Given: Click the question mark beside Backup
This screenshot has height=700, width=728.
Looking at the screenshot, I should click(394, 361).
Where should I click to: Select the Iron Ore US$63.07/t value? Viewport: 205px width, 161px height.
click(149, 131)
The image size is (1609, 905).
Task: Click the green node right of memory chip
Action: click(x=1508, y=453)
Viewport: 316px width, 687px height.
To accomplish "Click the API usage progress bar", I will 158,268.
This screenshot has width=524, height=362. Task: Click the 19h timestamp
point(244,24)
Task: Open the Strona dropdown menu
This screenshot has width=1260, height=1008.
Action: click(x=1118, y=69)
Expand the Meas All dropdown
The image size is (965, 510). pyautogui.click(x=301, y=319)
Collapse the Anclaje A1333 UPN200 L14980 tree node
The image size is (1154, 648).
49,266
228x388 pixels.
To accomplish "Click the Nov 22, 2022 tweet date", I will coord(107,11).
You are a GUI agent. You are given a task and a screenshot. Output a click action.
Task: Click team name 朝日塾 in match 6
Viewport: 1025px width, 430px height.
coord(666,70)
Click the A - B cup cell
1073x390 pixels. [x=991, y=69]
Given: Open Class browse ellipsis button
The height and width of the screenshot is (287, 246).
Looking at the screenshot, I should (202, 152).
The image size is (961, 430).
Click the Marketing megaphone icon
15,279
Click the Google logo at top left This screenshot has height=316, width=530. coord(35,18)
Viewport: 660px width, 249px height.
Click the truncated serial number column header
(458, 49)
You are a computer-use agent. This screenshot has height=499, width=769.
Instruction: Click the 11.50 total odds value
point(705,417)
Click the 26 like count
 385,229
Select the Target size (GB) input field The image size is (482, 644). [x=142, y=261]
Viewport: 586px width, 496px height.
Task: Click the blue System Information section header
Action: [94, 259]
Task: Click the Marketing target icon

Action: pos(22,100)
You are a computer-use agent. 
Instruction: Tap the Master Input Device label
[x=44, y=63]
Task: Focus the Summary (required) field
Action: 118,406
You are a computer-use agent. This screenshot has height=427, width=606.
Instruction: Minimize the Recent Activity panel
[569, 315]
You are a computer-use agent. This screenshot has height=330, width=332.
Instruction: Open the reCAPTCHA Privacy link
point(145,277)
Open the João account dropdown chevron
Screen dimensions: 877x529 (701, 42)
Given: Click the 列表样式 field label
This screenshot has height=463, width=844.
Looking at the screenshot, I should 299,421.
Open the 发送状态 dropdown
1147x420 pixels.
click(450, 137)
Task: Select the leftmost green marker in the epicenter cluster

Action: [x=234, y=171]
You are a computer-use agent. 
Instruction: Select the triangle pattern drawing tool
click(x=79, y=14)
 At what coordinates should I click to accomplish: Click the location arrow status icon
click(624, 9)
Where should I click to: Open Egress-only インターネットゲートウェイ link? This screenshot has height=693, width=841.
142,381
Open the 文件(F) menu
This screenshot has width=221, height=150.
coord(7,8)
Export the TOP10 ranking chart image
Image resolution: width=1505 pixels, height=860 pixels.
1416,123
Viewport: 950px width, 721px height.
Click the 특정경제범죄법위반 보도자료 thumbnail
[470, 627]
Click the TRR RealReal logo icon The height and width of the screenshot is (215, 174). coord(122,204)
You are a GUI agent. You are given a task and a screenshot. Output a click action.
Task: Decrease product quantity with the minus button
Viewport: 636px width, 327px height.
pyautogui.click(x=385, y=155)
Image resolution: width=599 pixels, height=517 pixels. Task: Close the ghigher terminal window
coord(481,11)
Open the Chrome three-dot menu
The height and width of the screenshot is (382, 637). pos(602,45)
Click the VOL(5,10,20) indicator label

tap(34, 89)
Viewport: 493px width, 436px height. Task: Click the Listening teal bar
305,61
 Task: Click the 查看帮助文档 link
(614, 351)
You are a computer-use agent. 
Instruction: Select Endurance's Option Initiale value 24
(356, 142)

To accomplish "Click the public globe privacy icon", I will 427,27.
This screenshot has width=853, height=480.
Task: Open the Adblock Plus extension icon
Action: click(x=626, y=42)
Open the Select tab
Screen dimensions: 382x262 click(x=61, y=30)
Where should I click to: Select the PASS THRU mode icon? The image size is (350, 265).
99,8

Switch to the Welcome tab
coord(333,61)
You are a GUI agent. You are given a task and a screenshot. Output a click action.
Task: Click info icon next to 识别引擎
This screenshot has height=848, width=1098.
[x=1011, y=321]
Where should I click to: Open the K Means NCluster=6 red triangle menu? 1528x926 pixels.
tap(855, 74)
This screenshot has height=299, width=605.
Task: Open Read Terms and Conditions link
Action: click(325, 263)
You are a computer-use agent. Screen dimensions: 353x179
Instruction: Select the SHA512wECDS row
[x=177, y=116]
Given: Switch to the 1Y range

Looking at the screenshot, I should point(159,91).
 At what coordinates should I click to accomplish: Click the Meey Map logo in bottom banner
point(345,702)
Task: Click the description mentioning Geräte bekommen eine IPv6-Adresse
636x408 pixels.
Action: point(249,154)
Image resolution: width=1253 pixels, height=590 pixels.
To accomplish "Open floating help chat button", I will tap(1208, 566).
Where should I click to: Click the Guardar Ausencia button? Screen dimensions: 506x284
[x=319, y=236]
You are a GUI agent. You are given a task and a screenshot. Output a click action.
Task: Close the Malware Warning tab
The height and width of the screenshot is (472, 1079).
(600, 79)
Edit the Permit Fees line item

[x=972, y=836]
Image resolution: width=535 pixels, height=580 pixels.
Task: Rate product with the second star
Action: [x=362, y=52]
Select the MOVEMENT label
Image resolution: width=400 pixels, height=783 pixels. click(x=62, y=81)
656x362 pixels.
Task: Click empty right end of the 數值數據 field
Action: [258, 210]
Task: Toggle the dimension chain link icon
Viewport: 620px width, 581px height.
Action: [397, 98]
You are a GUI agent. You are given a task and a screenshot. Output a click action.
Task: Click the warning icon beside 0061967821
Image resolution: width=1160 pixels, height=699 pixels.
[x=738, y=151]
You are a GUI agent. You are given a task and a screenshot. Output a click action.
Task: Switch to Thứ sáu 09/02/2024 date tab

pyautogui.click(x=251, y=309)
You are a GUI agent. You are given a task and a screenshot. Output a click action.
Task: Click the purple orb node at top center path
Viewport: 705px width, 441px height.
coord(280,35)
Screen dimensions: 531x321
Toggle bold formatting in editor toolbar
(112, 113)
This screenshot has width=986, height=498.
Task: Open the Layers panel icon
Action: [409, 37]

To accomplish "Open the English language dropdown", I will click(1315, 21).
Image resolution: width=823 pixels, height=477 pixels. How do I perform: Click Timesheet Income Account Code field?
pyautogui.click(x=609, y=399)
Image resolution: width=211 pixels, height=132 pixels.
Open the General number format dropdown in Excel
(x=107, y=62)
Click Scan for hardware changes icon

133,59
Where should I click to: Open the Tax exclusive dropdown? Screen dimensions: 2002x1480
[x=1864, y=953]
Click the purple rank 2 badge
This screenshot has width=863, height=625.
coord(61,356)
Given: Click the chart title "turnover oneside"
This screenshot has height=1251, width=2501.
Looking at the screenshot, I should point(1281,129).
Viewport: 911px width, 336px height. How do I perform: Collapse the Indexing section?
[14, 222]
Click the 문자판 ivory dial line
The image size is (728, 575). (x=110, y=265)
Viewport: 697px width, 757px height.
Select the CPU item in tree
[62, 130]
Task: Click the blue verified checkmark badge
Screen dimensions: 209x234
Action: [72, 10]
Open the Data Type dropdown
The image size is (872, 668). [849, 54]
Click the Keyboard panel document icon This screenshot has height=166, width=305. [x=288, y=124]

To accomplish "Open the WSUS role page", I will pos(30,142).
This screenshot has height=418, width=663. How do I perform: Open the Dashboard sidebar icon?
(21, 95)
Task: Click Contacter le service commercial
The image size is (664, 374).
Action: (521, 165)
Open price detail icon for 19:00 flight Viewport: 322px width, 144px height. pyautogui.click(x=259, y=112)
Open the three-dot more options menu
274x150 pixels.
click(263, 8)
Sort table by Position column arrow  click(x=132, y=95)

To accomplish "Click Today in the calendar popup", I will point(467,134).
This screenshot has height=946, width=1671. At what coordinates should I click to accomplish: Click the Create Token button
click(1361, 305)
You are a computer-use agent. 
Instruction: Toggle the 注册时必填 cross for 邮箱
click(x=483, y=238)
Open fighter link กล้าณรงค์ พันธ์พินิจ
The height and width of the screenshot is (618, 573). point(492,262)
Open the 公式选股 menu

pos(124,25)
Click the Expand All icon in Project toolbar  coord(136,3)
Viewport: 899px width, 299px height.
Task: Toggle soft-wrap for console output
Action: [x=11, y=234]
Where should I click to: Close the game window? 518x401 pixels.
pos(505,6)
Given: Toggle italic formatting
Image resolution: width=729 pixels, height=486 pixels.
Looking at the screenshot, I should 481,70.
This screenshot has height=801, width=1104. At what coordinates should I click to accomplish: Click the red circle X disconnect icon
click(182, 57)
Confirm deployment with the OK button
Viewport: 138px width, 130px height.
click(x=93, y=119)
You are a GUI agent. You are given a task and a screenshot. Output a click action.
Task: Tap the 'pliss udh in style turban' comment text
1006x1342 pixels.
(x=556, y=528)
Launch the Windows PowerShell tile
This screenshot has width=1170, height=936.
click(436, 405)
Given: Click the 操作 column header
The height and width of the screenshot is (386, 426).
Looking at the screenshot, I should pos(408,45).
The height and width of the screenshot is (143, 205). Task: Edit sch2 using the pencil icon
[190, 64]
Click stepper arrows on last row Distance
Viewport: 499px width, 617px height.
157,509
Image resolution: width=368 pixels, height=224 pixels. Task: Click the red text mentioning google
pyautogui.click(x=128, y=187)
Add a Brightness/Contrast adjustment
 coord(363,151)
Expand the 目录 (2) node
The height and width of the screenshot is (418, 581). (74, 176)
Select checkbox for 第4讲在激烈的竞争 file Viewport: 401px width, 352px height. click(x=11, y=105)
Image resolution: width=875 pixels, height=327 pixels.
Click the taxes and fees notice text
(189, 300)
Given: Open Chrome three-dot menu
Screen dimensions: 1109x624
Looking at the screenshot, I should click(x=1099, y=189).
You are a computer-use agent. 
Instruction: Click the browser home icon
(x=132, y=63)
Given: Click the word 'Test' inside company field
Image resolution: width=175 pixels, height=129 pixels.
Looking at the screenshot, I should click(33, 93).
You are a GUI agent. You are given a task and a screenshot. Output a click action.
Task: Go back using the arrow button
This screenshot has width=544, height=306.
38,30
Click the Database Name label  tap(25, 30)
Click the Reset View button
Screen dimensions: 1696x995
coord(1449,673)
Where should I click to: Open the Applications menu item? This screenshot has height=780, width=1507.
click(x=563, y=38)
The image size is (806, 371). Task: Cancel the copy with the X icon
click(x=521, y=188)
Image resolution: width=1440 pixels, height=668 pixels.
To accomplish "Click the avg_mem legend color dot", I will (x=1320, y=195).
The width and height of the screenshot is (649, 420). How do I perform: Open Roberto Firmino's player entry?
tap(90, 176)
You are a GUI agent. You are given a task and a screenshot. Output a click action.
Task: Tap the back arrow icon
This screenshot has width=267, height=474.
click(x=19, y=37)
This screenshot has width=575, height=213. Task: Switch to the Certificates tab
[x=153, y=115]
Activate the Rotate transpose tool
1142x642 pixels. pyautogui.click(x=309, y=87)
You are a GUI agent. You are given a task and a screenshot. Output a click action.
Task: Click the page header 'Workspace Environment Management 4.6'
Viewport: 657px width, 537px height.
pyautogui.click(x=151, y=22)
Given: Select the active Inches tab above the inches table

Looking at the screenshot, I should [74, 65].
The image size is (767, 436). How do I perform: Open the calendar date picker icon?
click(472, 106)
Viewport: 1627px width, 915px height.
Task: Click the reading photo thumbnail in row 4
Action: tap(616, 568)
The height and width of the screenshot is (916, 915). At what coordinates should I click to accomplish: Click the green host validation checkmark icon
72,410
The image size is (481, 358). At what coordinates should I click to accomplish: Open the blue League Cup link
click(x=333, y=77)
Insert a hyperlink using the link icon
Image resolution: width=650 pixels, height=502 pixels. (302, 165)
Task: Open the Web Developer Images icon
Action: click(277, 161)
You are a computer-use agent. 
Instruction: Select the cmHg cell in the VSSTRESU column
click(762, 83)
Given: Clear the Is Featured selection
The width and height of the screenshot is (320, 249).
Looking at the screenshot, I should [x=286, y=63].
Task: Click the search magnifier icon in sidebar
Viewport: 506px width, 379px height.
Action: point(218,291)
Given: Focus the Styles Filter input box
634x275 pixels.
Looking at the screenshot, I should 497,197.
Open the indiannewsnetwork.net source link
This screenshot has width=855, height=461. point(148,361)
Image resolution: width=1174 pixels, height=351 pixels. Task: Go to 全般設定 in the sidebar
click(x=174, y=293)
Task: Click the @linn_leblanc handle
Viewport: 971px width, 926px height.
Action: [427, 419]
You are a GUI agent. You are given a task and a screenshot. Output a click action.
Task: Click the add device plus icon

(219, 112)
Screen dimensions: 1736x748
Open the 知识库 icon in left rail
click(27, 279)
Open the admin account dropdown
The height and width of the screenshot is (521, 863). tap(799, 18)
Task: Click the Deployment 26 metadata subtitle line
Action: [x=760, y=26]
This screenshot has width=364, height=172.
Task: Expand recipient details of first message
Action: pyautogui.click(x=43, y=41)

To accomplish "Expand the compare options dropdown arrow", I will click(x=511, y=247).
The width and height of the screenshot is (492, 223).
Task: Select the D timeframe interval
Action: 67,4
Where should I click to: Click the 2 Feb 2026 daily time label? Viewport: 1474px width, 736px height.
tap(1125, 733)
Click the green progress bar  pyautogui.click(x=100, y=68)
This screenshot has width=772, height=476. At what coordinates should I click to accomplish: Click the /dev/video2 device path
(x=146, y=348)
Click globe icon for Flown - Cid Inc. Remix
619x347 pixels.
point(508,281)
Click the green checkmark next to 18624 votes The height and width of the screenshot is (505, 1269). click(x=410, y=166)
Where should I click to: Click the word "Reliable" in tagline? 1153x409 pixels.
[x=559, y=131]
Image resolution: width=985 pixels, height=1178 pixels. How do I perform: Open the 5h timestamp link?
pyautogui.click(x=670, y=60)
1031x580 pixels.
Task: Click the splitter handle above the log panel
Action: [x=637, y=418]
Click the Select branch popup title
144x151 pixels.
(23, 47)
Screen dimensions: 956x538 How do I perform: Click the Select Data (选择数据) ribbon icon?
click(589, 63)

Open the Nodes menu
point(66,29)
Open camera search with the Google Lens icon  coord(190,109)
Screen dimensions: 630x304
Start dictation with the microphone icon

# Given request
Copy out the entries from the line with "Click the green progress" to the line with "point(508,281)", keeping every character unchanged.

# Exercise result
Click the green progress bar  pyautogui.click(x=100, y=68)
This screenshot has width=772, height=476. At what coordinates should I click to accomplish: Click the /dev/video2 device path
(x=146, y=348)
Click globe icon for Flown - Cid Inc. Remix
619x347 pixels.
point(508,281)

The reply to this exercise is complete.